The winner of the online competition will be signed to Republic Records, land a performance slot on Brooklyn’s Northside Festival and receive exposure on VH1’s “You Oughta Know” program.
VH1 and Republic Records want to make your band famous.
The music companies have partnered for an upcoming 24-hour livestream event that will find 24 unsigned bands competing for a grand prize that includes signing to Republic Records and exposure on VH1’s “You Oughta Know.”
The online event, titled “Make a Band Famous,” will begin livestreaming on June 11 at 8 p.m. eastern through VH1.com and the VH1 App. During 24-hour show, which will based in Brooklyn and hosted by All-American Rejects frontman Tyson Ritter, 24 unsigned bands will be given various challenges and be eliminated through online fan voting and a panel of onsite judges (who are still being determined). The hour-by-hour tasks will include everything from learning a cover song in one hour and reimaging a classic hit with toy instruments to performing for money in the streets of Williamsburg.
“It’s an interesting way of using the resources of VH1 to find something that’s great,” Republic executive VP Charlie Walk tells Billboard, “and then we come in and commit to the long-term process of giving them that opportunity to grow and have success.”
Starting today (May 1), unsigned musical acts can enter the competition by submitting a 15-second video of an original, unpublished track on Instagram using the hashtag #MABF, along with the group’s name with a hashtag. Entries will be accepted until May 15 and can be previewed at MakeABandFamous.VH1.com and MABF.VH1.com. Fans can vote by hashtagging their favorite act’s name plus #MABF. The talent teams at VH1 and Republic will review the final votes. During the actual show, fans can cast their votes through Twitter, Facebook and VH1.com.
“The whole goal of this is to make the band famous,” VH1 executive VP of talent and music programming Rick Krim tells Billboard. “The promotion itself is a big first step, but what will ultimately make the band famous is breaking the band through all the great things we do on our channel and partnering with a great label like Republic.”

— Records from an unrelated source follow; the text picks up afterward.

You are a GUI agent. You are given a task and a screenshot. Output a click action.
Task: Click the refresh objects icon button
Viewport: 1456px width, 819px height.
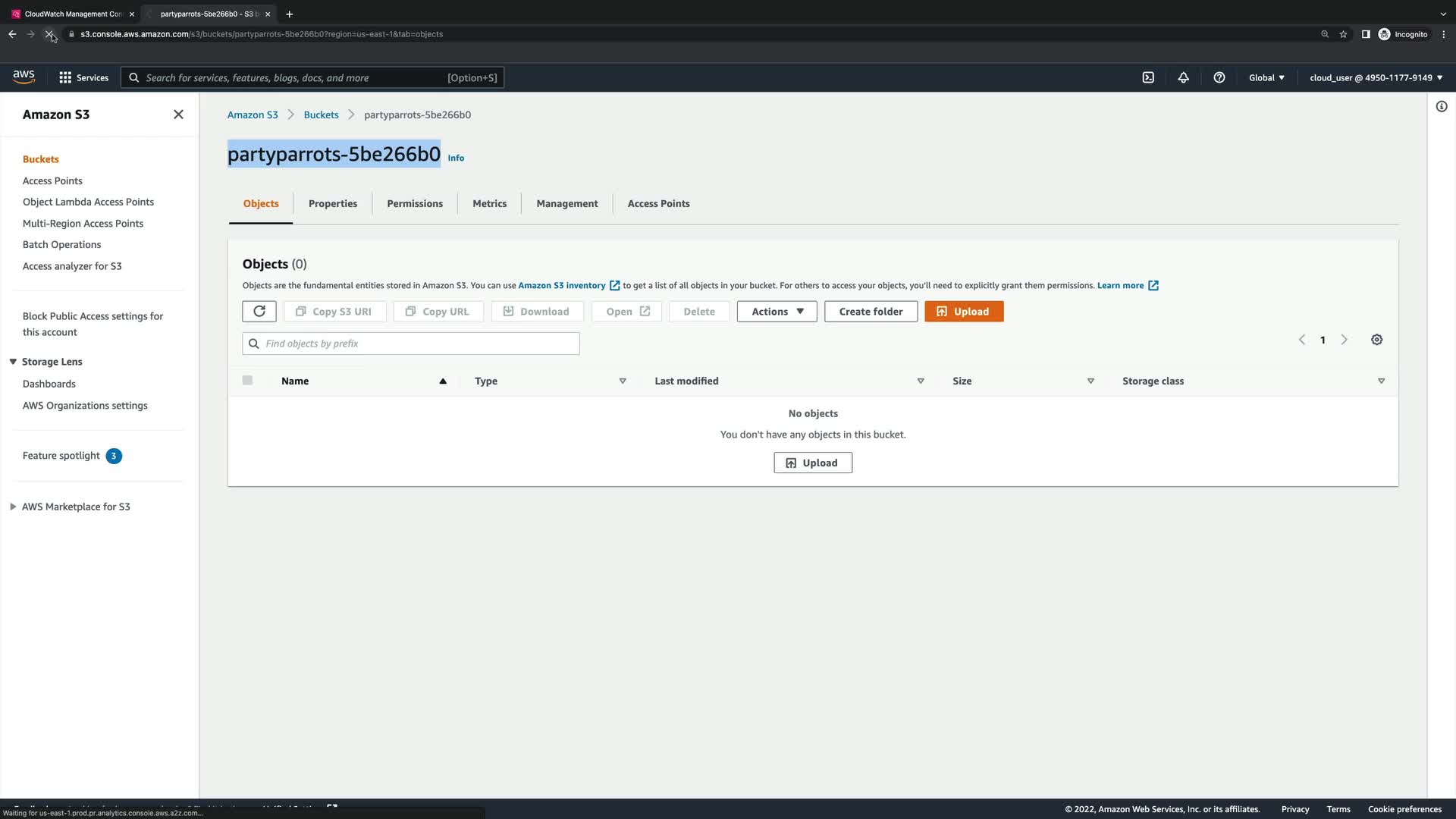(x=259, y=311)
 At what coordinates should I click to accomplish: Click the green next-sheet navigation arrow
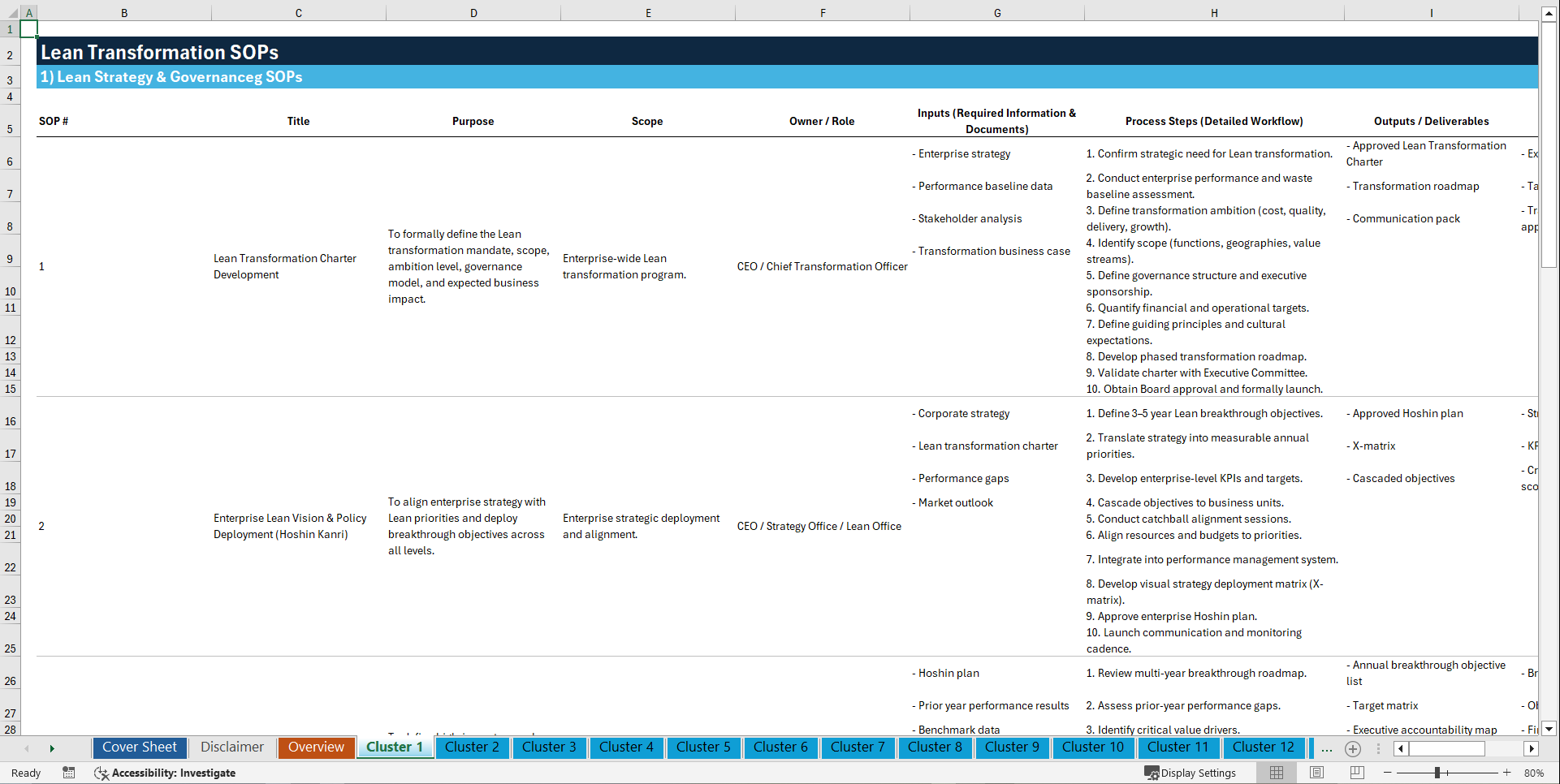(x=52, y=748)
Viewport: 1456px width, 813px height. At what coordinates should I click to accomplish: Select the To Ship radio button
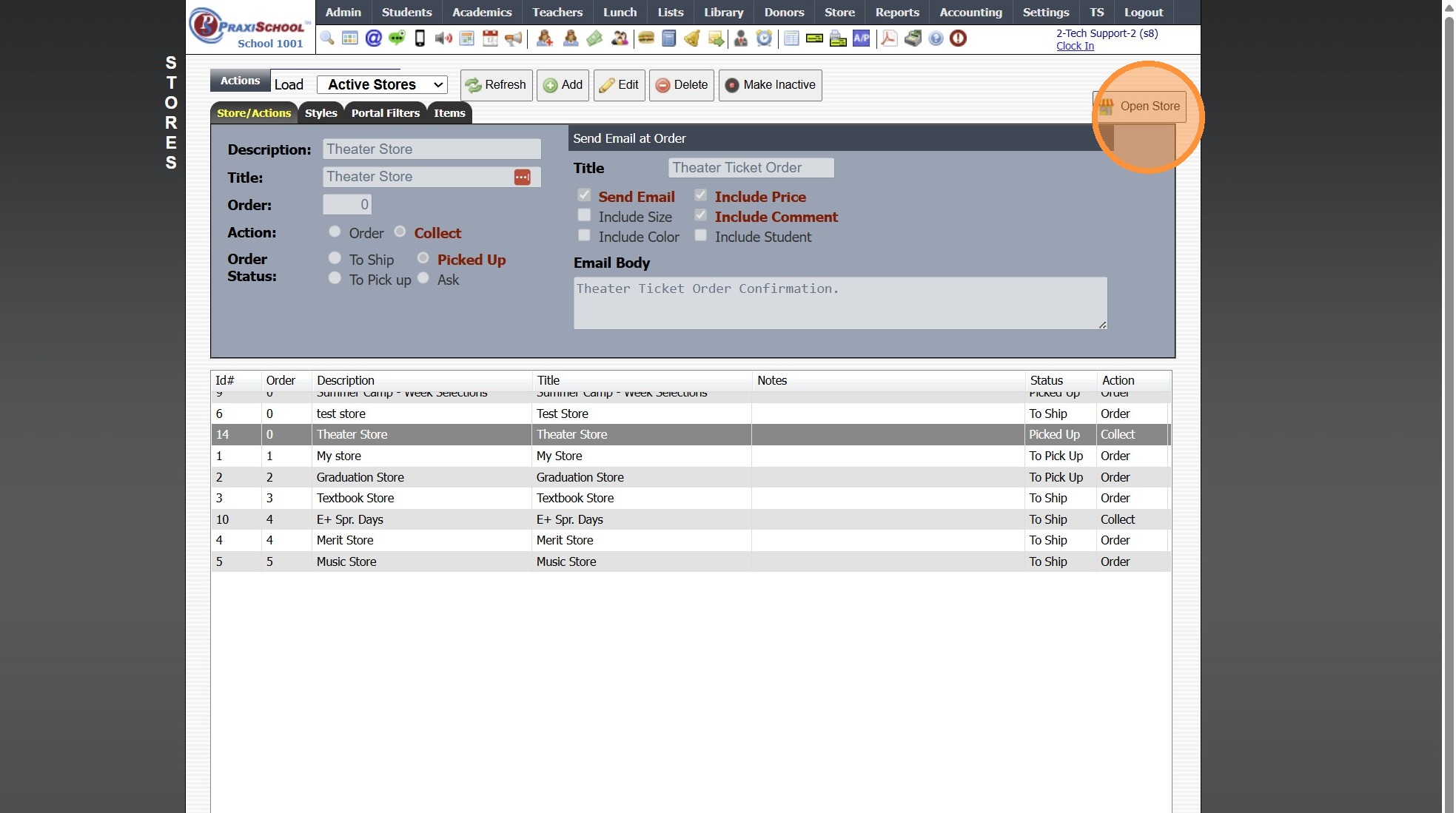[x=335, y=258]
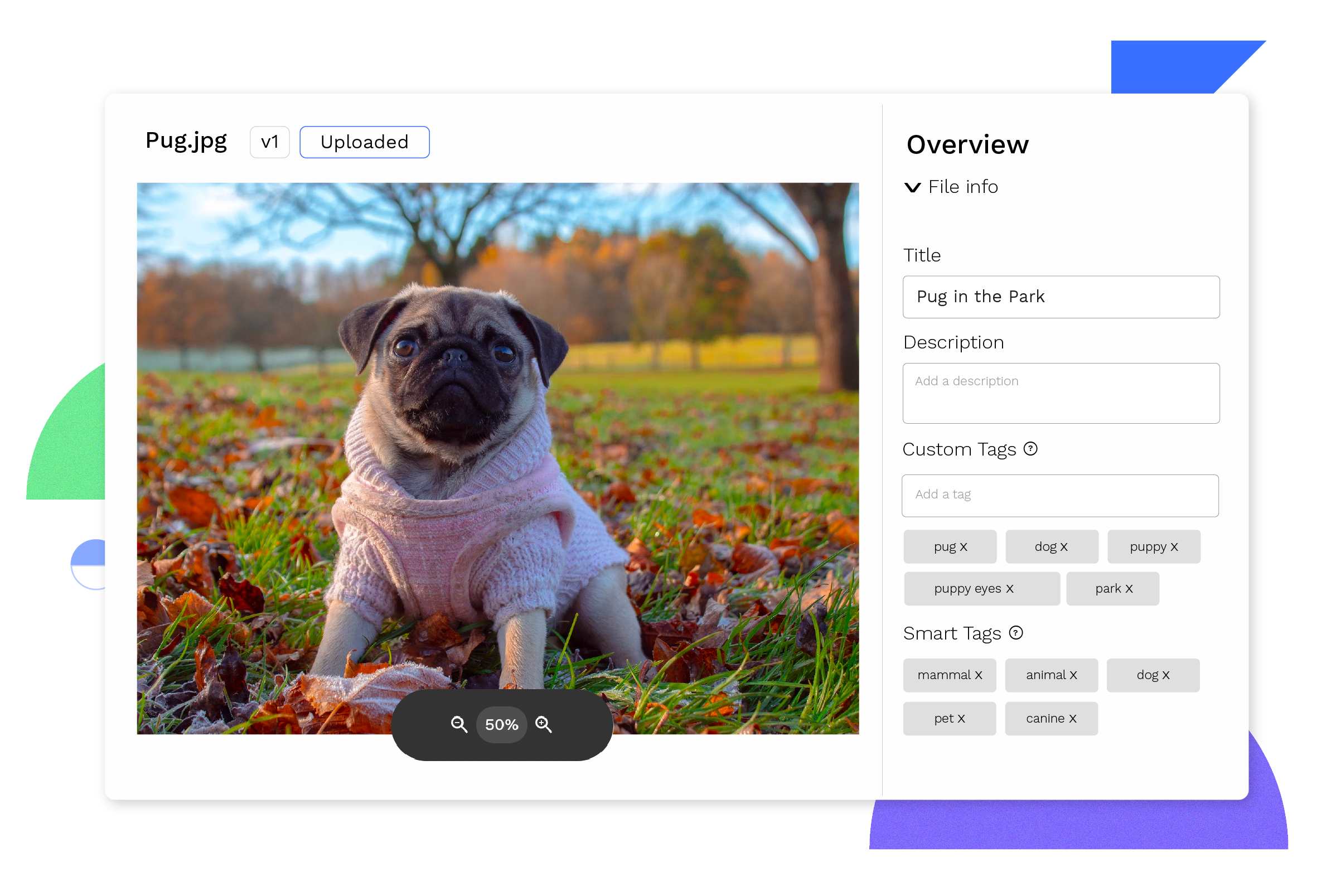Open the v1 version selector

click(270, 142)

Krim, who serves as an executive producer of the show, says musical acts from all genres can enter the competition. “We’re not specifying genre. It needs to be someone who is able to perform,” he says. “It’s not a singing competition. We’re calling it ‘Make A Band Famous,’ but if somebody were a singer-songwriter, they certainly would qualify.”
The 24 bands will be based inside a warehouse in Brooklyn’s Red Hook neighborhood and be given challenges throughout Williamsburg and McCarren Park in Greenpoint. Multiple cameras will broadcast uncut and uncensored streams for the entire 24 hours, allowing viewers to see performances, interviews and other behind-the-scenes footage.
In addition to signing to Republic and receiving exposure through “You Oughta Know,” the winning band will also land a performance slot at the Knitting Factory on June 12 as part of Brooklyn’s Northside Festival. Specific details about what the signing to Republic Records entails were still being determined at press time. But Walk says “Make A Band Famous” will accurately let fans determine what winning group deserves the label’s support.
“If you take the real-time data approach to what’s happening today in music, you know really quickly whether somebody likes something or not,” he says. “This will be a great case-in-point for watching over that 24-hour period what becomes the difference of good versus great. You’ll see that great rise accordingly, stamped by the audience.”
He adds, “It’s not necessarily Republic or VH1 executives sitting around saying, ‘we love this’ -- it’s the audience telling us.”
Krim says the idea for “Make A Band Famous” stems from a competition of the same name featured as part of the O Music Awards in 2013, which was another 24-hour streaming that appeared across MTV, VH1 and CMT.
“We really liked the notion of it and it tied in well with our ‘You Oughta Know’ franchise, which is all about exposing and breaking new artists,” Krim says, noting that last year’s “Make A Band Famous” was an act called Darling Parade. “So we decided to turn ‘Make A Band Famous’ into it’s own thing.”
Krim also expects the show to attract sponsors and advertisers. “It’s certainly a good opportunity to do integration since we’re live,” he says, noting that nothing has yet been confirmed. “Certainly our ad sales and integrated marketing folks have been in the loop on this since day one and they really like the idea. There are a lot of opportunities to be creative.”